The following, quoted on the British Medal Forum, was part of the Wikipedia article on No. 2 Construction Battalion, it has since been edited to a much less detailed sentence.
"In February 2007, the First World War Victory Medal to 931309 Sapper PR. P.F. of the 2nd Construction Battalion was put up for auction on eBay. This auction caught the attention offenton self-proclaimed medal "rescuer" Dave Thompson of St. George, Ontario. Having brought the attention of the media and special interest groups upon this auction, the medal, which should realistically have sold in the $100-200 (Cdn) range, ended up closing at a price of over $7,400 (Cdn).
"This price was not, however, paid by Mr. Thompson (sic) who placed the winning bid, but was left to the Black Cultural Centre in Dartmouth, Nova Scotia, to raise donations in order to cover this extremely high medal price. Without the attention his effort brought to this auction, the Black Cultural Centre should have been able to purchase the medal for a small fraction of the cost he made them responsible to raise."

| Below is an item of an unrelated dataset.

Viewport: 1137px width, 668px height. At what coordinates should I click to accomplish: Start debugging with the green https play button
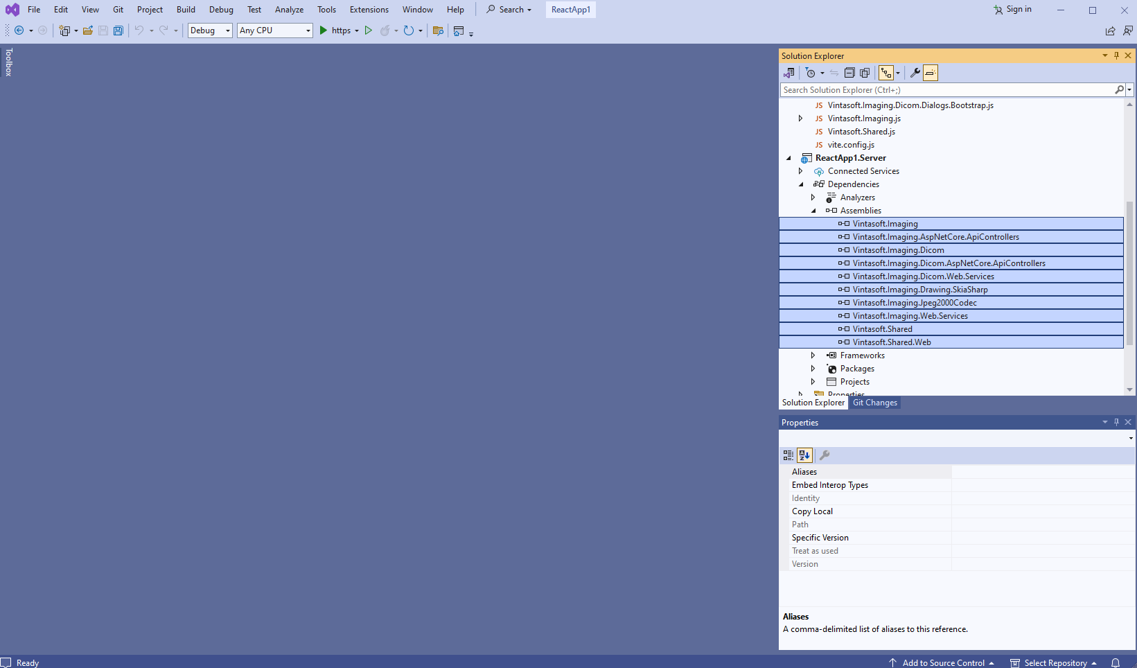[323, 30]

There's certainly nothing wrong with wanting to see medals returning to families who have gained a renewed understanding of their importance, or to appropriate museums and cultural organizations. As they say say, the devil is in the details, and here it is in the technique. Not everyone agrees with the medal rescuer's method described above.
What are the alternatives?, you may ask.
One possibility is to take a more altruistic approach, as shown above.
Another alternative for the medal rescuer who doesn't wish to spend their own money is keeping a low profile. Discover a medal (that part is as easy as searching ebay for Canadian medal). Identify a likely recipient community, museum, cultural organization of family. Choose a limited number of contacts, so as to not initiate a bidding war between them, and with complete openness including letting them know who else you are speaking to, inform them of the opportunity. Then let them decide their next action, and let them bid if they want to, up to the limit they feel they can responsibly afford.
This approach avoids bidding wars fomented by media attention. It also means those responsible for the money are doing their own bidding, instead of making promises to pay whatever it takes to win, with a "rescuer" bidding solely to have the top bid. But, perhaps the downside for the "medal rescuer" is that they don't get interviewed for the paper. They don't get lauded as a "rescuer" as the hand an overpriced medal to the proud recipient that must now pay for it. In particular, when that recipient is a charitable organization that has been pressured into the transaction by media attention and public cries for action, how else might they have spent that money in accordance with the priories they had already set. What deeper costs might have been paid to sustain the medal rescuer's ego?
If you want to join a "medal rescue" event, please do so with open eyes and an awareness of how it's being conducted. The actual outcomes may not be as praiseworthy as the media campaign might imply.